AVAILABLE RECORDS:
....................
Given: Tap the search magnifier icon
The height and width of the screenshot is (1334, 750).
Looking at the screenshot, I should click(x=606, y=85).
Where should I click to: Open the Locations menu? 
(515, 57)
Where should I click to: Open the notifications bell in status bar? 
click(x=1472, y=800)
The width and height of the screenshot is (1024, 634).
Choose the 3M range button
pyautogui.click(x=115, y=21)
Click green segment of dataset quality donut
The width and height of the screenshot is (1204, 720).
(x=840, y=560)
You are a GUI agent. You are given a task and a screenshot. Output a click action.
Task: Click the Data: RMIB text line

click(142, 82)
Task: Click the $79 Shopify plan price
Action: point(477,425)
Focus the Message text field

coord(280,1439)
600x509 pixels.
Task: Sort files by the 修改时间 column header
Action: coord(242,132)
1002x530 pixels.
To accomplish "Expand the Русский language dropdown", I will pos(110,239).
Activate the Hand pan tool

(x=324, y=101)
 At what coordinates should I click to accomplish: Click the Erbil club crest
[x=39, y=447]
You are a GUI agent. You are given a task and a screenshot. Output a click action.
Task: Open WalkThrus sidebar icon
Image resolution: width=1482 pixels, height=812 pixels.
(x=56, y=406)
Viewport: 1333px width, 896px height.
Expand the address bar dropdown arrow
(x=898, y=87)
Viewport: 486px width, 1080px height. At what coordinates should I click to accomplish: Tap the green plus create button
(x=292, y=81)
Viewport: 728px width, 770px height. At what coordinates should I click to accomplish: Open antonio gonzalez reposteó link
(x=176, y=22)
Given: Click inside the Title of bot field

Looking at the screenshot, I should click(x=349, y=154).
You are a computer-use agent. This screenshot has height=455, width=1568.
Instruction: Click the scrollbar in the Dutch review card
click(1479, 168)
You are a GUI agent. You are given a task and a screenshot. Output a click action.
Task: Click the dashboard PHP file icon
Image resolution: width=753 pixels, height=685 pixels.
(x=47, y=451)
....................
WHAT YOU HAVE TO DO: The line containing "1002x530 pixels." and each line after it through the end of the listing above must be printed exactly, with nothing added.

TASK ANSWER:
1002x530 pixels.
To accomplish "Expand the Русский language dropdown", I will pos(110,239).
Activate the Hand pan tool

(x=324, y=101)
 At what coordinates should I click to accomplish: Click the Erbil club crest
[x=39, y=447]
You are a GUI agent. You are given a task and a screenshot. Output a click action.
Task: Open WalkThrus sidebar icon
Image resolution: width=1482 pixels, height=812 pixels.
(x=56, y=406)
Viewport: 1333px width, 896px height.
Expand the address bar dropdown arrow
(x=898, y=87)
Viewport: 486px width, 1080px height. At what coordinates should I click to accomplish: Tap the green plus create button
(x=292, y=81)
Viewport: 728px width, 770px height. At what coordinates should I click to accomplish: Open antonio gonzalez reposteó link
(x=176, y=22)
Given: Click inside the Title of bot field

Looking at the screenshot, I should click(x=349, y=154).
You are a computer-use agent. This screenshot has height=455, width=1568.
Instruction: Click the scrollbar in the Dutch review card
click(1479, 168)
You are a GUI agent. You are given a task and a screenshot. Output a click action.
Task: Click the dashboard PHP file icon
Image resolution: width=753 pixels, height=685 pixels.
(x=47, y=451)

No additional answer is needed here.